• _What to work on_
Search the material for the string "mannen" and copy each line where it occurs.

• _Data excerpts_
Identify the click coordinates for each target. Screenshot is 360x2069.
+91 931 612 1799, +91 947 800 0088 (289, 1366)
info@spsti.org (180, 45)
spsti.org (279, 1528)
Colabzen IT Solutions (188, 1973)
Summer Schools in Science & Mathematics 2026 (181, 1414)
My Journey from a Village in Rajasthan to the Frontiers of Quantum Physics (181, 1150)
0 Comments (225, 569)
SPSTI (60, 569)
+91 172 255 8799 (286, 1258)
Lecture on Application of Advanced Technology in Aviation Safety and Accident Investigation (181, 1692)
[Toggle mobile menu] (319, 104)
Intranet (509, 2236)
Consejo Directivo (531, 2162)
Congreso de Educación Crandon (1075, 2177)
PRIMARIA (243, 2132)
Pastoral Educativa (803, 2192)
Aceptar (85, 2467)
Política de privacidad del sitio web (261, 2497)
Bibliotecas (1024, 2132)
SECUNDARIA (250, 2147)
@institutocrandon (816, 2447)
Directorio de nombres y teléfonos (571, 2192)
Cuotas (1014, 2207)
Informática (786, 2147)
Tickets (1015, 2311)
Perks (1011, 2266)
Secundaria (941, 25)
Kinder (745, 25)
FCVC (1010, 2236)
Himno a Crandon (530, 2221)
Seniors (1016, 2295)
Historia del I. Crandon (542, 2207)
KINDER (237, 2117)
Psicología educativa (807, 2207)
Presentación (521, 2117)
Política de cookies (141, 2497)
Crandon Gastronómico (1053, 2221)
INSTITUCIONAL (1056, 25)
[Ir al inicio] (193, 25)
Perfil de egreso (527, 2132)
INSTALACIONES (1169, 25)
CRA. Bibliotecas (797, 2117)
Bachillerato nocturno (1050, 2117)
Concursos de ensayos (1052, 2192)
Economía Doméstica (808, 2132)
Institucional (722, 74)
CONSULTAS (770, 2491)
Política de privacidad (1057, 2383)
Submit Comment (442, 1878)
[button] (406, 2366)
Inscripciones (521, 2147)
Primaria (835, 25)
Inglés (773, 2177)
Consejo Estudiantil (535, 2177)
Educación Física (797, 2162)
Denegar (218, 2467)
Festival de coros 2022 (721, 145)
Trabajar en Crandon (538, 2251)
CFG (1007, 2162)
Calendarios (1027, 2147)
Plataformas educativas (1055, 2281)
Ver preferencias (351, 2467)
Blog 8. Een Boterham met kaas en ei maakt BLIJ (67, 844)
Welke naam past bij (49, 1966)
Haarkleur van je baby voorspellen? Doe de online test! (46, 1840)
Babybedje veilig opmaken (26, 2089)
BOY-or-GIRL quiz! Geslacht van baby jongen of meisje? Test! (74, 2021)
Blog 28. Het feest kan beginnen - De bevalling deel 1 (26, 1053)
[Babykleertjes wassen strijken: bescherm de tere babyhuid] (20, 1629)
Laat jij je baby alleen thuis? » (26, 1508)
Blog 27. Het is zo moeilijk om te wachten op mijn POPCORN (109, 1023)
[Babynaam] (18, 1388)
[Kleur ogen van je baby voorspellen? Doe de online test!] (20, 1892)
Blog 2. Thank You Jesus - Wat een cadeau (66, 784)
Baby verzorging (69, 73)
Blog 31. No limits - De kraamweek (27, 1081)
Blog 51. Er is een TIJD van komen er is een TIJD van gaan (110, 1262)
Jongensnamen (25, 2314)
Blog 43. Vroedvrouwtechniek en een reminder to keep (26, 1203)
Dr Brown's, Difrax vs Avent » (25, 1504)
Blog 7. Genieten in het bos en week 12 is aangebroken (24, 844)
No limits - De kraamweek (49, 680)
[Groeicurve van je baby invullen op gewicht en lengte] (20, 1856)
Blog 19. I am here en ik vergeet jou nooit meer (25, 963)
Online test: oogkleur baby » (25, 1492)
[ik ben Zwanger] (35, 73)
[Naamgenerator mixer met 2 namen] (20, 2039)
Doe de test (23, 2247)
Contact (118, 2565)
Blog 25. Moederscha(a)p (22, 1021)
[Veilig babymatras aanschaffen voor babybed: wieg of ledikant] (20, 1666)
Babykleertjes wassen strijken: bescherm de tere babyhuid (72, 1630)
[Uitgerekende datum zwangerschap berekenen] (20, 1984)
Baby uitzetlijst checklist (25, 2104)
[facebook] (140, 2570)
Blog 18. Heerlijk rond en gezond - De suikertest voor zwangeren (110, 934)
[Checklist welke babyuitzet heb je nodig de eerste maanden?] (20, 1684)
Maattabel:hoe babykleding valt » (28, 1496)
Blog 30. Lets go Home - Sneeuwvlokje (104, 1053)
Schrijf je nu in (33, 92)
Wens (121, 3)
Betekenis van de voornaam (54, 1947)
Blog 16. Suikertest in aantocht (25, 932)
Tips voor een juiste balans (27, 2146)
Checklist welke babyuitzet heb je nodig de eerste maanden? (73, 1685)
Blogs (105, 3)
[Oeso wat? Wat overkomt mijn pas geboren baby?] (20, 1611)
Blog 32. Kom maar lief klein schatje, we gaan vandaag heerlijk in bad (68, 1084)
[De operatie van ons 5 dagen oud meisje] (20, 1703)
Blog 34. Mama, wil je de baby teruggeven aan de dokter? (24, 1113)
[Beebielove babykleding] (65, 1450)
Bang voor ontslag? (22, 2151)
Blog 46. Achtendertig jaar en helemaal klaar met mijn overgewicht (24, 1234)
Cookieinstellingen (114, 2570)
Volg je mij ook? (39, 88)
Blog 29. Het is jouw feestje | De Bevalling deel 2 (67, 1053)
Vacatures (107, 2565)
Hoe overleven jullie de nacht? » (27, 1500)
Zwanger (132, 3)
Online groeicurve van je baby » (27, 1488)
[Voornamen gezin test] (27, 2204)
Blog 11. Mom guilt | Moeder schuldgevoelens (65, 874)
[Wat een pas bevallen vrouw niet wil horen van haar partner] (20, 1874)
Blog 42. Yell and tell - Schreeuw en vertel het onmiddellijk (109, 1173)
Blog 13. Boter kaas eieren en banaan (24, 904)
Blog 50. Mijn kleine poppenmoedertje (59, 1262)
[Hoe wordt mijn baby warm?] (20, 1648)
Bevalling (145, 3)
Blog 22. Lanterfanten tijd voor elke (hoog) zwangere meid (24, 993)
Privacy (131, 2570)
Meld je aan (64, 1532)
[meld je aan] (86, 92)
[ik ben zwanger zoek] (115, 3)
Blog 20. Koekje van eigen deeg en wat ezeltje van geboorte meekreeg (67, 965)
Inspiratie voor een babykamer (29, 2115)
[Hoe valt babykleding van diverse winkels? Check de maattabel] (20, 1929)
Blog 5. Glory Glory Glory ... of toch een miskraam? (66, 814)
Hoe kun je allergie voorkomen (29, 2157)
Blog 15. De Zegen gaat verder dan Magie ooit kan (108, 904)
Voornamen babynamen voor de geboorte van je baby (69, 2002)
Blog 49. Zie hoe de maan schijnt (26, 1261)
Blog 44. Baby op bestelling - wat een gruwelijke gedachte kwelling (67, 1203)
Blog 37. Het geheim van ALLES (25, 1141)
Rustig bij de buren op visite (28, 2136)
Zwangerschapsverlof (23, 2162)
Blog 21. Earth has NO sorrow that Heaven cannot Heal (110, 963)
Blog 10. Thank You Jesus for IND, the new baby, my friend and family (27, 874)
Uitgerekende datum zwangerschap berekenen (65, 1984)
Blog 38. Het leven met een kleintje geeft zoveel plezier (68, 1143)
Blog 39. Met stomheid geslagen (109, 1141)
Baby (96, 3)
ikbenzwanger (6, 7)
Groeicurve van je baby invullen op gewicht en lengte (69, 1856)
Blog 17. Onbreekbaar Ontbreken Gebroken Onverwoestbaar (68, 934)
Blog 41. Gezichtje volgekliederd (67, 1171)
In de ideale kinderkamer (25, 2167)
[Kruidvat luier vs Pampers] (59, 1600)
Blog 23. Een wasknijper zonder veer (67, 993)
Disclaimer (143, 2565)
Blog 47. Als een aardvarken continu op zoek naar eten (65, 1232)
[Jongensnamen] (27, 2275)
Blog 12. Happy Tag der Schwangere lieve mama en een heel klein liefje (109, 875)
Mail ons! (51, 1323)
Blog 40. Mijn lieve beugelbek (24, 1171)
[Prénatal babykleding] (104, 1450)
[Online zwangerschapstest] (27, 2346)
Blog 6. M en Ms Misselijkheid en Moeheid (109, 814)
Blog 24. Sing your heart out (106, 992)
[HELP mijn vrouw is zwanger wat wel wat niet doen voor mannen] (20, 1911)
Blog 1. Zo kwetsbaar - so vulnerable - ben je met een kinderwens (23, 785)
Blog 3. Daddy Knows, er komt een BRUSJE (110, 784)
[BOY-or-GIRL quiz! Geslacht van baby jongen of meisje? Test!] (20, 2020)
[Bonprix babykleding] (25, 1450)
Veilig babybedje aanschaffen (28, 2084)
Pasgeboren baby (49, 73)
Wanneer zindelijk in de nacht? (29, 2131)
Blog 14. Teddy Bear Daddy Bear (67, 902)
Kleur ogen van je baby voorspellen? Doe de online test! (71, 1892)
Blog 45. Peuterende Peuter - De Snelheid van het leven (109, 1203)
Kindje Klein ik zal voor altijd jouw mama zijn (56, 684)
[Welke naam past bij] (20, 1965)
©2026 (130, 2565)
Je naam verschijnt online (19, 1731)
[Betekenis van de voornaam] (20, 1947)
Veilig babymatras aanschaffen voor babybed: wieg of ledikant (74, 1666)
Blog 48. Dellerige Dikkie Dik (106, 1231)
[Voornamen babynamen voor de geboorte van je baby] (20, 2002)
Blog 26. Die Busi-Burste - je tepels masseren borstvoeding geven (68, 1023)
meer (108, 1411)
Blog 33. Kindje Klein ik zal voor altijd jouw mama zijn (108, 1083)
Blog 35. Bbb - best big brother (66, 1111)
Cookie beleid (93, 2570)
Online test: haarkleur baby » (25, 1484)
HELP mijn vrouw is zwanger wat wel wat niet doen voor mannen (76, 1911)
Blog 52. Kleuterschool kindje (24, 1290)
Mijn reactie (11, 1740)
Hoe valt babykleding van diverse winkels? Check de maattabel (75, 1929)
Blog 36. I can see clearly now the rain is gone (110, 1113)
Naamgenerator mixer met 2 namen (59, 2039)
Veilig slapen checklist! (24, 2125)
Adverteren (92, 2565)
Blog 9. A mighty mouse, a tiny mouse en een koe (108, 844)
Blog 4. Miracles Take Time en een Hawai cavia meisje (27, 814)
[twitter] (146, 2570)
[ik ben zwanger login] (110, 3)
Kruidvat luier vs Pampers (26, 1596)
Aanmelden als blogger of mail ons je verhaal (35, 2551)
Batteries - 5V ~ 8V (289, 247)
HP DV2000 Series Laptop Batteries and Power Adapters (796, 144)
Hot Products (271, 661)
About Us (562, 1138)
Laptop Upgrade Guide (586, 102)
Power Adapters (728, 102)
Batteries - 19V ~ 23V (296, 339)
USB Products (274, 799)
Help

• _Response box_
[HELP mijn vrouw is zwanger wat wel wat niet doen voor mannen] (20, 1911)
HELP mijn vrouw is zwanger wat wel wat niet doen voor mannen (76, 1911)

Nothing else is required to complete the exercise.